И мира разбегаются границы,
застигнуты внезапным сквозняком.
* * *
Алмазная крошка,
разбитая напрочь посуда,
солёные брызги на розовых щёчках шатенки,
мне снятся, пока индевеет полёт парашюта,
и пёрышком с ягодных клёцок
снимаются пенки.
Пунктирная шпага
на пике высокого взмаха
рассыпалась звонкими, словно капель, позвонками,
но, словно по швам, разошлась трудовая рубаха
с раскрытыми для векового
объятья руками.
Актёрская слава
важней, чем солдатская слава:
ей сложно остаться посмертной в сознаньи подруги.

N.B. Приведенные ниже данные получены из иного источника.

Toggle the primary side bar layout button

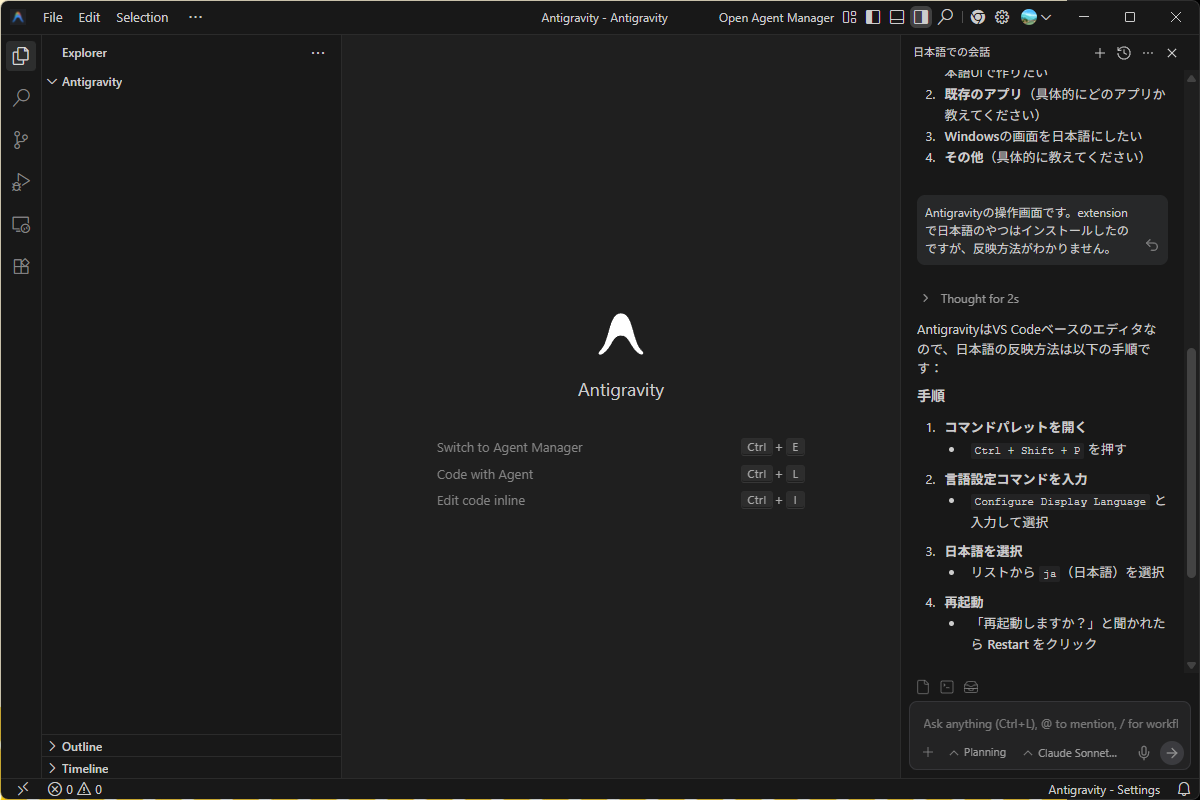(x=873, y=17)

Большим хороводом в садах растянулась облава,
и лают собаки, и слышатся
громкие звуки.
В гранитной норе,
где блаженствуют скользские змеи,
сплетаясь в любовной истоме в канаты и тросы,
змеиную мову по-прежнему не разумея,
ты вспомнишь прелестной Марии
упрямые косы.
И стан её тонкий,
похожий на юркую прялку,
и взгляд её томный, что выйдет товарищу боком.
Скорее включи в вышине
голубую мигалку…
И нас напои родниковым
грейпрфрутовым соком.
Театр
Общество спектакля в театр
ходит посмотреть на себя,
страшный заключительный кадр
сердцем деловым торопя.
Оперные дивы в толпу
расплескав трагический смех,
скрещивают руки на лбу,
крепком, как волшебный орех.
Попугай платочком накрыт,
должен тихо в клетке сидеть,
но без умолку дурак говорит,
заглушая радиосеть.
Время завершило виток,
распрямилось вдаль, как стрела.
Только бесполезный цветок
надо бы убрать со стола.
Строили с тобой новый мир,
прожигали жизнь без любви.
И теперь на кухне вампир
отжимает тряпки в крови.
Призрак оперы
У оперной дивы на томной груди,
в тоске материнства и долгого звука,
любовь стала ветрена и близорука
и жаждет финала в начале пути.
Мегера рыдает, а нимфа поёт,
меняясь местами во время антракта.
И нам ненавистен правдивый полёт
от первого и до последнего такта.
Ночная рубашка, как слава, легка,
когда обернётся деталью рассвета.
Спет «Бал-маскарад», а душа не отпета.
И всё тяжелее смотреть в облака.
Обрушились сети на голый помост,
срывая молочные клочья тумана.
И вот птичьим ртом открывается рана,
и прямо над нею склоняется дрозд.
Теневая дорога
Под подушкою дорога бежит,
из ракушек белый поезд идёт,
а любовь сначала обворожит,
а потом твоих детей украдёт.
Проржавевшею иголкой в яйце,
что застряла между двух полюсов,
застывает чья-то тень на лице,
словно стрелка привокзальных часов.
Скоро кончится унылая ночь,
но на день наденет чёрный чулок,
беспричинно щёлкнет маленький нож,
пряча в брюхо перочинный клинок.
И по очереди к кромке стола
твои дети дневники принесут:
меж страницами печная зола
над собою завершит самосуд.
Улыбаясь под прозрачным зонтом
я всмотрюсь в твою закрытую дверь
и увижу всё, что будет потом,
не заметив, что творится теперь.
Ты брусникою наполнишь ведро,
и на ручку намотав старый бинт,
всколыхнёшь моё смурное нутро
безымянностью давнишних обид.
Что мне счастье расточительных слов,
светлый морок ослепительных слёз,
если вспомнить свой оставленный кров,
легкий шелест новогодних стрекоз.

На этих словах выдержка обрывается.